Exercise data
──────────────────────────────
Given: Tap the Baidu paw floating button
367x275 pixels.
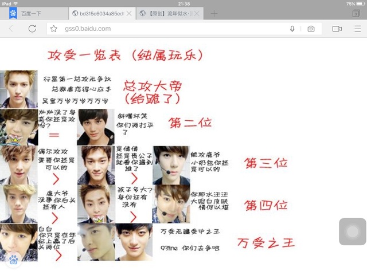Looking at the screenshot, I should 13,260.
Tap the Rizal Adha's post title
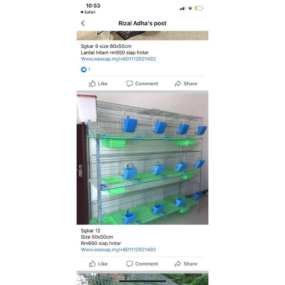 [x=142, y=23]
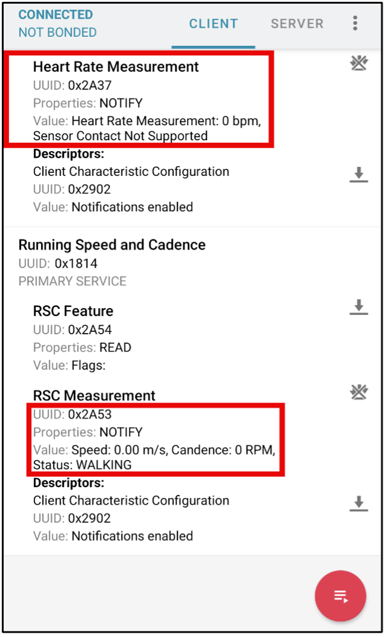Disable notifications for RSC Measurement
386x637 pixels.
(x=359, y=393)
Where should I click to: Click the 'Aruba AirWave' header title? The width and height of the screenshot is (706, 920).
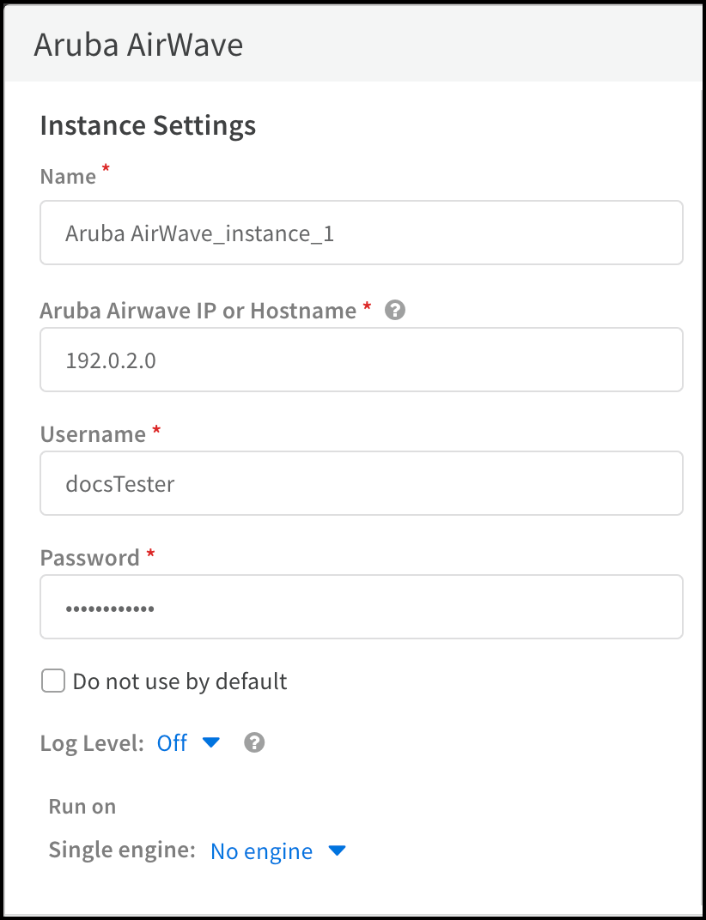(138, 45)
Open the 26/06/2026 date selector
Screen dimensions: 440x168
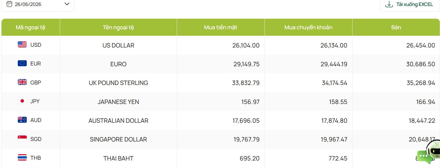point(38,4)
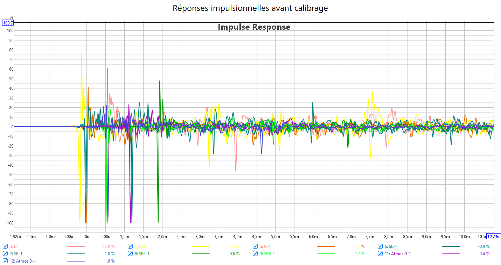Screen dimensions: 501x265
Task: Click the -3,9 % value for L-1
Action: pos(109,246)
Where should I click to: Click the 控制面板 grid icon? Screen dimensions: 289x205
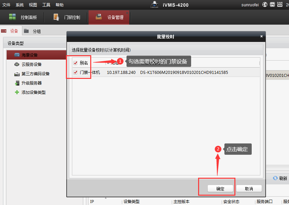12,17
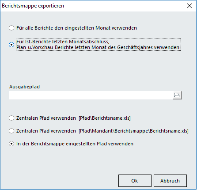Click the 'Ausgabepfad' caption above the field

point(24,87)
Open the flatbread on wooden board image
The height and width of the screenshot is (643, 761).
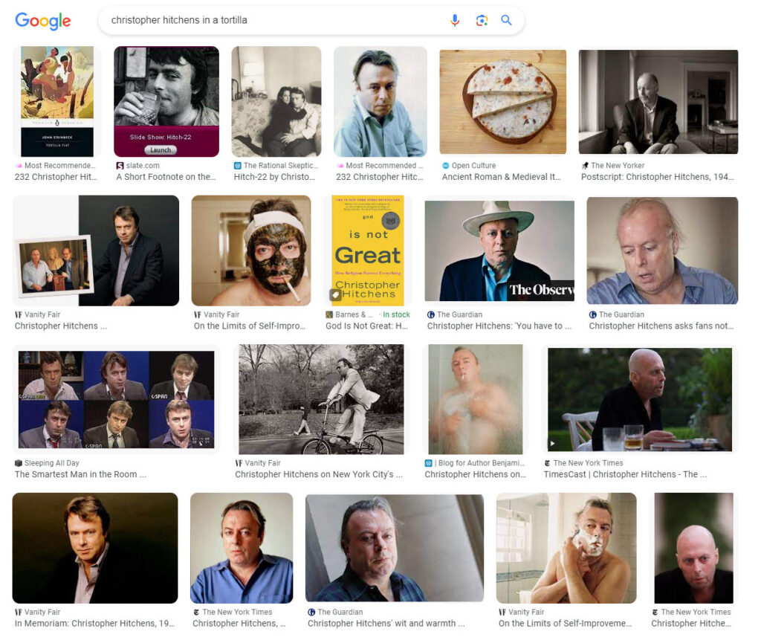tap(502, 102)
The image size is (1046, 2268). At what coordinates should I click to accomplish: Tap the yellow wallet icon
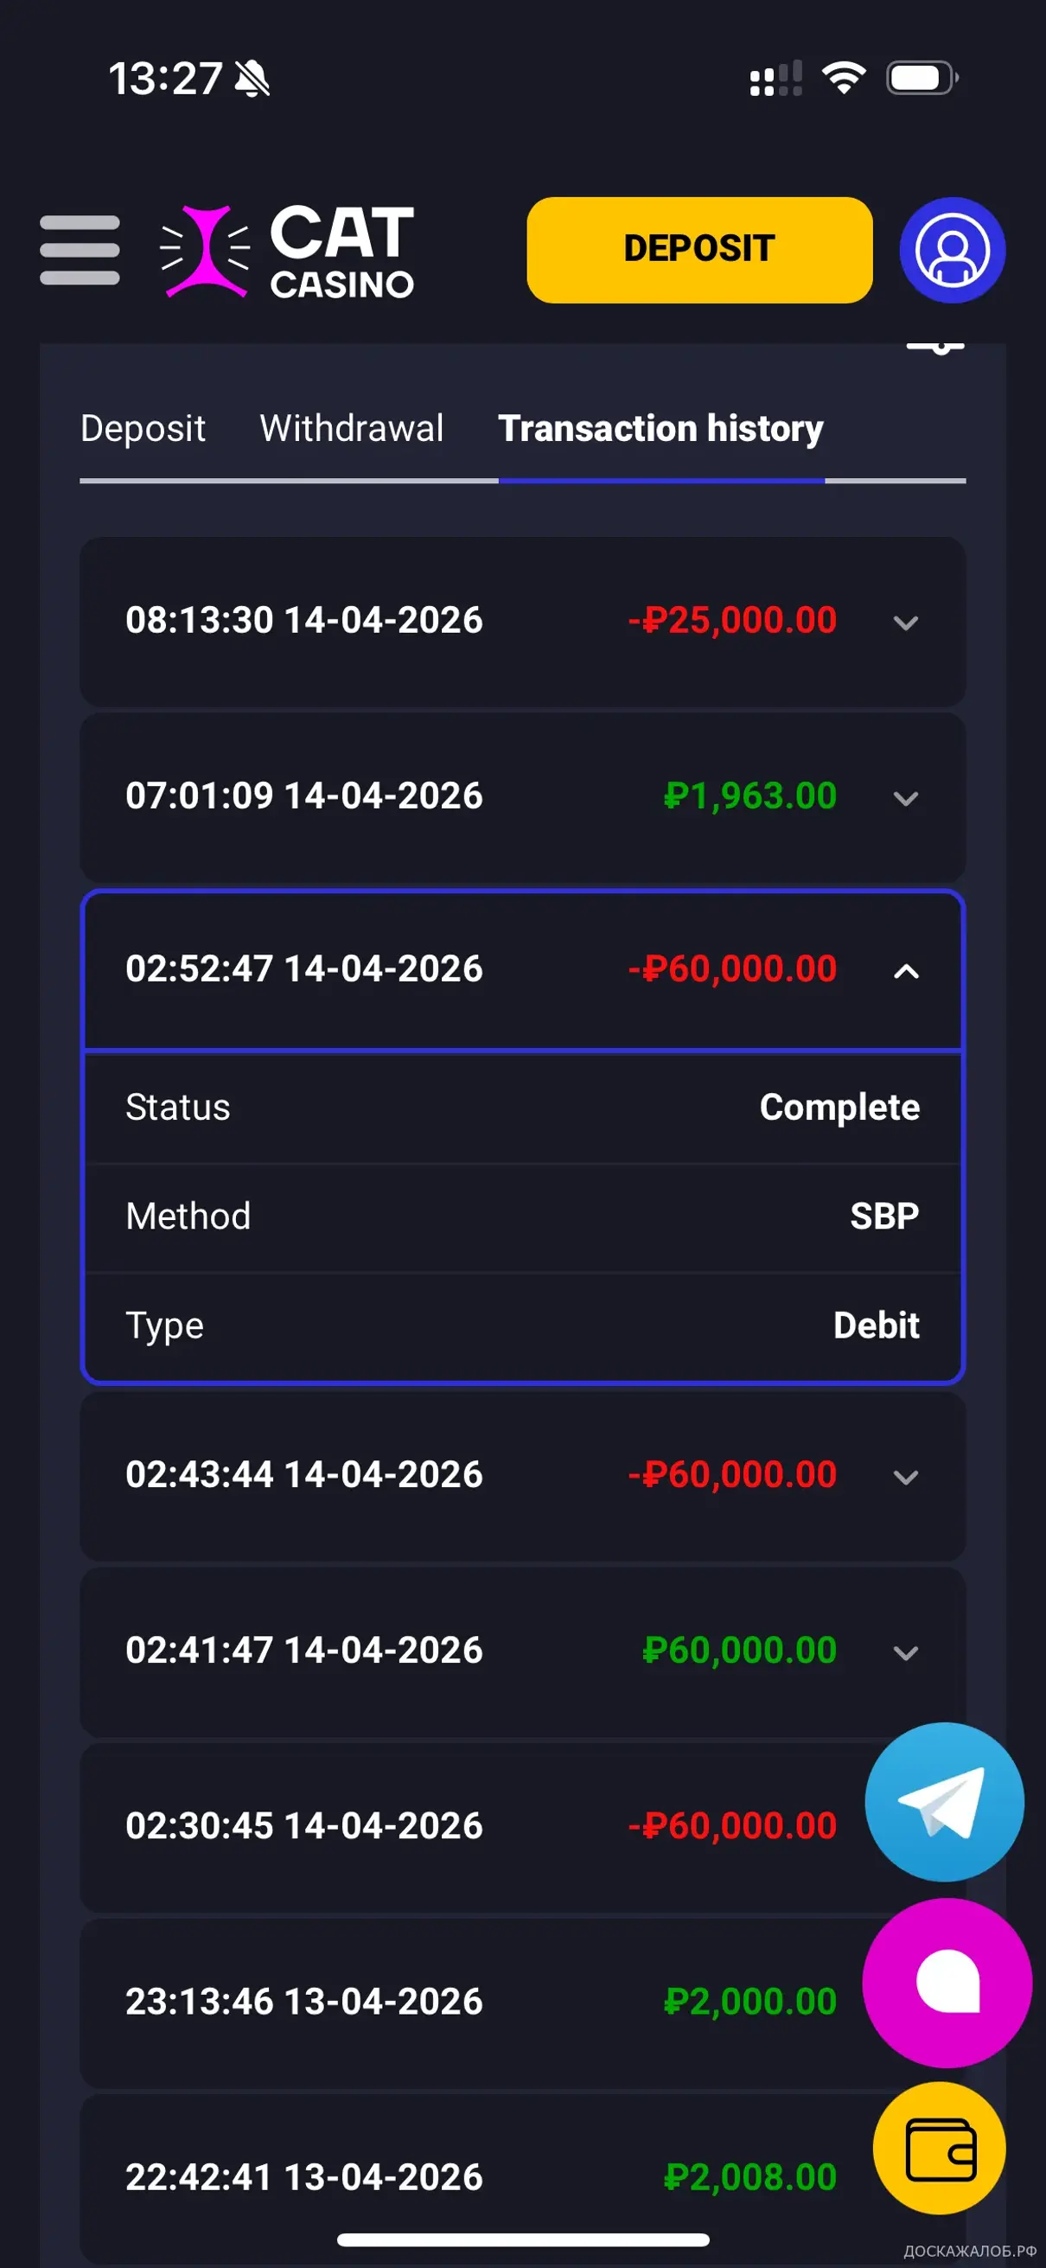coord(939,2148)
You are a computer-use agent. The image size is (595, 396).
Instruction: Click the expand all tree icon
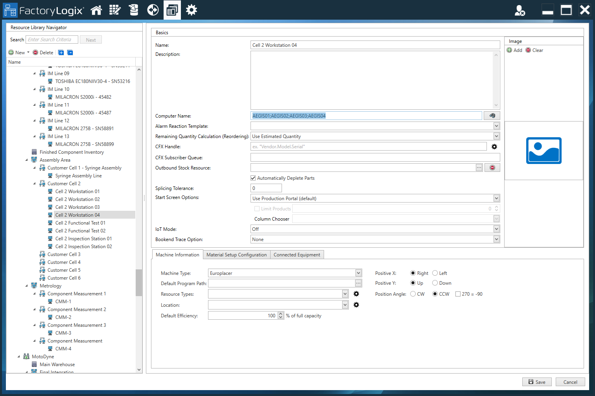point(61,53)

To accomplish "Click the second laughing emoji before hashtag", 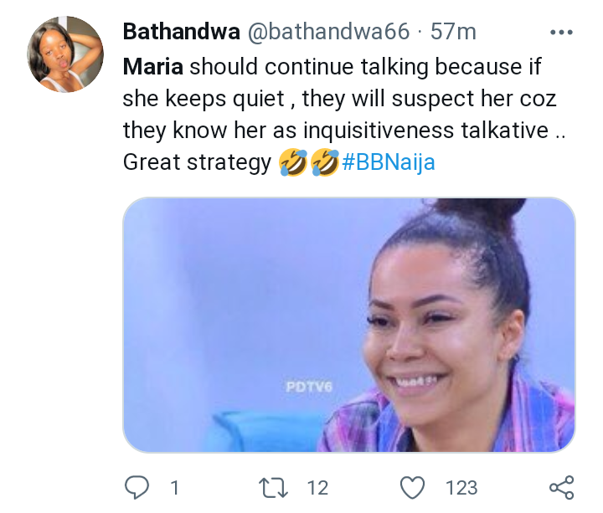I will click(x=322, y=162).
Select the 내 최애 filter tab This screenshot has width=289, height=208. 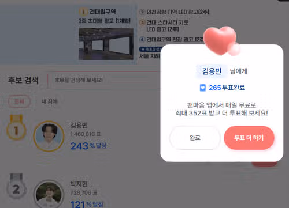pyautogui.click(x=50, y=101)
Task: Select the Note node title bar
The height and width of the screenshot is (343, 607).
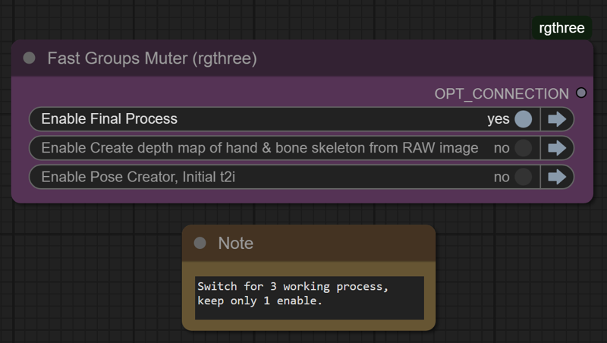Action: pos(309,243)
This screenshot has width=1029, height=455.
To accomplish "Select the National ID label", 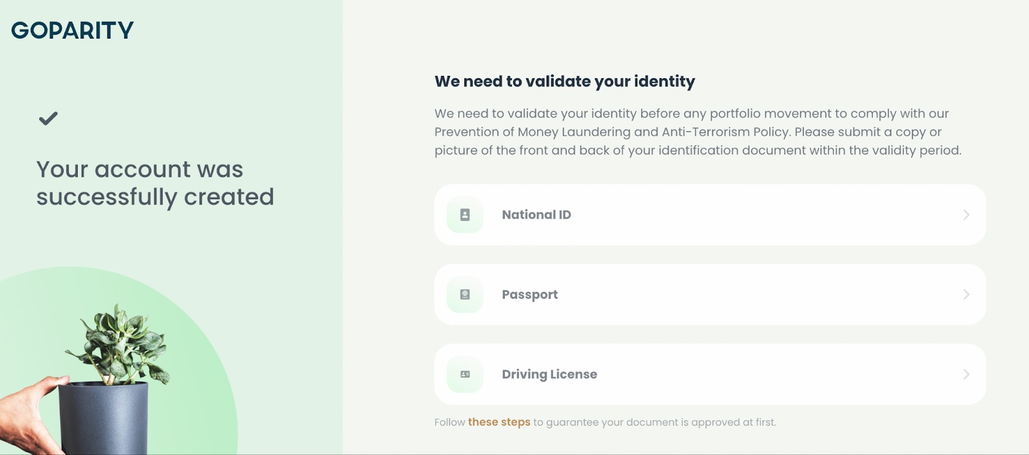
──────────────────────────────
Task requirements
Leave out every picture and copy, exactly as written, the lines from the one with "This screenshot has width=1029, height=455." through the end of the records above.

Solution
This screenshot has width=1029, height=455.
To accomplish "Select the National ID label", 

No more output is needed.